Special effects of any kind can be a mixed blessing. they can overwhelm and take the place of real feeling and humanity. It is a real tribute to the work of the cast, and to the director Greg Doran’s deep understanding of the play that this never happens here. There is a unity of vision which allows the verse to continue to dominate and have clarity.

Just a few times in my life I have seen a production which makes me feel privileged to be there. When the play is The Tempest, one of the first Shakespeare plays that I saw as a young girl, there is a definitive central performance and my favourite character is allowed to run riot among great beauty………. well it just doesn’t get much better than that.

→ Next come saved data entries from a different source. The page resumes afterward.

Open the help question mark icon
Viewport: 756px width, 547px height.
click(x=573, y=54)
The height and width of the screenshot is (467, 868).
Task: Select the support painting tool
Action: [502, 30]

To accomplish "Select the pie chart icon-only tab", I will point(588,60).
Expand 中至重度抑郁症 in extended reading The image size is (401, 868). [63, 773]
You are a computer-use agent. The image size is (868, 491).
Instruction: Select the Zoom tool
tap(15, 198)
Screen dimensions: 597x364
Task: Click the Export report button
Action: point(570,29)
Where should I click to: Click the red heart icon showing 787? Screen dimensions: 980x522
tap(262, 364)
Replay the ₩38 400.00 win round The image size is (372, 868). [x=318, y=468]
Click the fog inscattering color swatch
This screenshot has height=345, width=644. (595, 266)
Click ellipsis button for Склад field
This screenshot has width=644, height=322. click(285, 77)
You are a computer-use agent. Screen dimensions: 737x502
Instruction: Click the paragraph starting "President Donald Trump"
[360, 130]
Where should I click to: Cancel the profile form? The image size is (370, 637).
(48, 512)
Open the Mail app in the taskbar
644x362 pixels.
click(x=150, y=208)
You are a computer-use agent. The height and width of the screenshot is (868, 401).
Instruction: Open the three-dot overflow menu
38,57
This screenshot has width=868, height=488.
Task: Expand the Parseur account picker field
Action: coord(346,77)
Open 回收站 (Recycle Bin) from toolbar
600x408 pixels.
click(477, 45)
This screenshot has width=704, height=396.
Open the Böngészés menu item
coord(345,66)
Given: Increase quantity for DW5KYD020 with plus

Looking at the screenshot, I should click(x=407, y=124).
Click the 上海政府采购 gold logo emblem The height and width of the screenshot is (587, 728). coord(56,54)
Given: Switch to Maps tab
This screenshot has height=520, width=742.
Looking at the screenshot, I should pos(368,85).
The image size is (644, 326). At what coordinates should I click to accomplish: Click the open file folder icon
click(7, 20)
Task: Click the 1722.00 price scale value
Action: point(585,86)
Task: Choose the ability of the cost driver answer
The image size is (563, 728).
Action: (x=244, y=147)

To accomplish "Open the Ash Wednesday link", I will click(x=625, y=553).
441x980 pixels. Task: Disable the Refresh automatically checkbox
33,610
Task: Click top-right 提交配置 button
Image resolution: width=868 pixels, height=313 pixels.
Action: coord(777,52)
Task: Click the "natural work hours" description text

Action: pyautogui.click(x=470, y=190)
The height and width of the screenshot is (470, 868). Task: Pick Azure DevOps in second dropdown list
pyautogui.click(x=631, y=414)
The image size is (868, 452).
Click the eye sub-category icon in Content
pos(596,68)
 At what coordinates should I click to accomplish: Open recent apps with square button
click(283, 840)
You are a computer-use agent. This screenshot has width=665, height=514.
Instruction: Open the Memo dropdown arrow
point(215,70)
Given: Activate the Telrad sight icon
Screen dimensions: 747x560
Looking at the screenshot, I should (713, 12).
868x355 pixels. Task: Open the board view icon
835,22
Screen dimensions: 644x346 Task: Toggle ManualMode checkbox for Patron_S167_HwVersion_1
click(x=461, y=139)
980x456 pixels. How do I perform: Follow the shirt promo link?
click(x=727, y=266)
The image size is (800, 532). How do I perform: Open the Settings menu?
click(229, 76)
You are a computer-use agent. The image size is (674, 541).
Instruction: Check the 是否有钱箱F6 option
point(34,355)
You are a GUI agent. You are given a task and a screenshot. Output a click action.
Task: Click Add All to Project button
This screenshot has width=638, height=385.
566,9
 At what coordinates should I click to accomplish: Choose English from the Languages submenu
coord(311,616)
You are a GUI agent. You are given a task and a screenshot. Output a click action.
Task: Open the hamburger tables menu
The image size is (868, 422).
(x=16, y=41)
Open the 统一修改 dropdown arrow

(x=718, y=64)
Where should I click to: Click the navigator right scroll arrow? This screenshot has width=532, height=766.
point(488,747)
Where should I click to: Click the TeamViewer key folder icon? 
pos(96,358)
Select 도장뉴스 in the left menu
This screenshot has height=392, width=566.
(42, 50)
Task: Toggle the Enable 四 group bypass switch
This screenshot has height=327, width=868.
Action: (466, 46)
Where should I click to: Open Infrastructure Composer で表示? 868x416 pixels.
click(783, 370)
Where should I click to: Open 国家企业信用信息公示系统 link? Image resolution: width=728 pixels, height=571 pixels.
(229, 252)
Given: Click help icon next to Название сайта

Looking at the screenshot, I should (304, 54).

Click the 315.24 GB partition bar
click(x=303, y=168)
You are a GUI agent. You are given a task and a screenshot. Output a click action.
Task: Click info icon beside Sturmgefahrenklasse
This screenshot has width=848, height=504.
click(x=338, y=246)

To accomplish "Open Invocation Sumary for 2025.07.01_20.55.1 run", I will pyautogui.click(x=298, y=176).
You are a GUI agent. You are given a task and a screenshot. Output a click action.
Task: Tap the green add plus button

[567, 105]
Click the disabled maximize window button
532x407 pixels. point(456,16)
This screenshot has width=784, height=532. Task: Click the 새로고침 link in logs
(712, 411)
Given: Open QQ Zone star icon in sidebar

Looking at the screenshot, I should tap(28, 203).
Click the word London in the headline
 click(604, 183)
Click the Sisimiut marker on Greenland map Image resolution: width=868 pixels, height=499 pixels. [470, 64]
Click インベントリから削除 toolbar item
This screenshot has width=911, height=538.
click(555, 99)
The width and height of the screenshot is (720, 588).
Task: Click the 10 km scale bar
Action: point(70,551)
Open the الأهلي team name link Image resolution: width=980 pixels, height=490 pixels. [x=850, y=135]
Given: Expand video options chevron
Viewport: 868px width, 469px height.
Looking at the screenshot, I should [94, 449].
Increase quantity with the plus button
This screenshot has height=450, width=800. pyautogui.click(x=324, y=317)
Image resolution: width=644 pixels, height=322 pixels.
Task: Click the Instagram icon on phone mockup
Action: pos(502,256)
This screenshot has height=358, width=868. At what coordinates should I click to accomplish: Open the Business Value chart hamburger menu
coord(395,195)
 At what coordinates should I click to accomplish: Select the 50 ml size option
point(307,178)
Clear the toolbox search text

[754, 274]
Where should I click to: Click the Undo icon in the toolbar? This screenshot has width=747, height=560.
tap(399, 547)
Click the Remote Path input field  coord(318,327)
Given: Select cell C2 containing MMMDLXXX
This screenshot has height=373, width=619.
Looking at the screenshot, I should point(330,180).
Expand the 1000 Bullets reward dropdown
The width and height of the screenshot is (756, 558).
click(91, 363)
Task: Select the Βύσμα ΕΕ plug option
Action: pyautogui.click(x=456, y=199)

The Tempest. Baxter theatre company/RSC at Leeds Grand Theatre. 2-4-09

Production still by Alastair Muir.

I walked in to find myself in the middle of a matinee audience packed out with high school students. The noise was quite something and the atmosphere was excited and unsettled. Not good. I knew enough about the production to realise that there was hope so I wasn’t too worried and the production proved me right. It was clearly told, well spoken, fast paced and visually stunning and it held their attention, drawing cheers from some of them at the end. Good to think that a few of them will have been turned onto theatre for life as I was when I was taken down from school to see Macbeth (Helen Mirren and Nicol Williamson) and Richard II (Richard Pasco and Ian Richardson) at a similar age. I can put up with a few bottles of water being dropped and the odd urghh at a stage kiss when I think of that.
I loved Antony Sher’s Prospero. This is a favourite play of mine and I have never seen a Prospero where he was so clearly at the end of a long bitter struggle with himself in exile, only sustained by his love for his daughter Miranda. When he finally has his chance for revenge he has to make a difficult journey during the play and realise that he needs to both forgive his enemies and let go of both his bitterness and also allow his daughter to find happiness with Ferdinand away from him. The pain of this is obvious, but when he has done it he can lay down his powers and accept his mortality calmly and peacefully. As he says his every third thought will now be of death.

Production still by Alastair Muir.

It was a wonderful Caliban from John Kani. Most definitely a dignified and dispossessed man rather than a monster, the insults heaped on him became racist insults and his taking possession of his island again is the final image of the production and a very satisfying one too. Like Prospero he can now be at peace.
Ariel was strong and forceful- nothing airy or flighty about him at all and visually and vocally he was stunning. It was a great image when he was set free and Prospero washed off his painted markings with running water. Ariel is one of my favourite characters in all of Shakespeare and he did it justice.
The set was of thick twisted tree roots and branches reaching up to the top of the stage. Every bit of it was used beautifully and lit perfectly to change the mood and focus of a scene. The puppetry was visually stunning, perfectly executed, and set the play in an African context along with the dance and movement. It was exciting and fun to watch. The spirits/puppeteers also added a great deal during the play making the magic of Prospero and Ariel a constant watchful presence.
A perfect piece of storytelling then, clear as a bell, which swept you away and gave you plenty to wonder at and enjoy.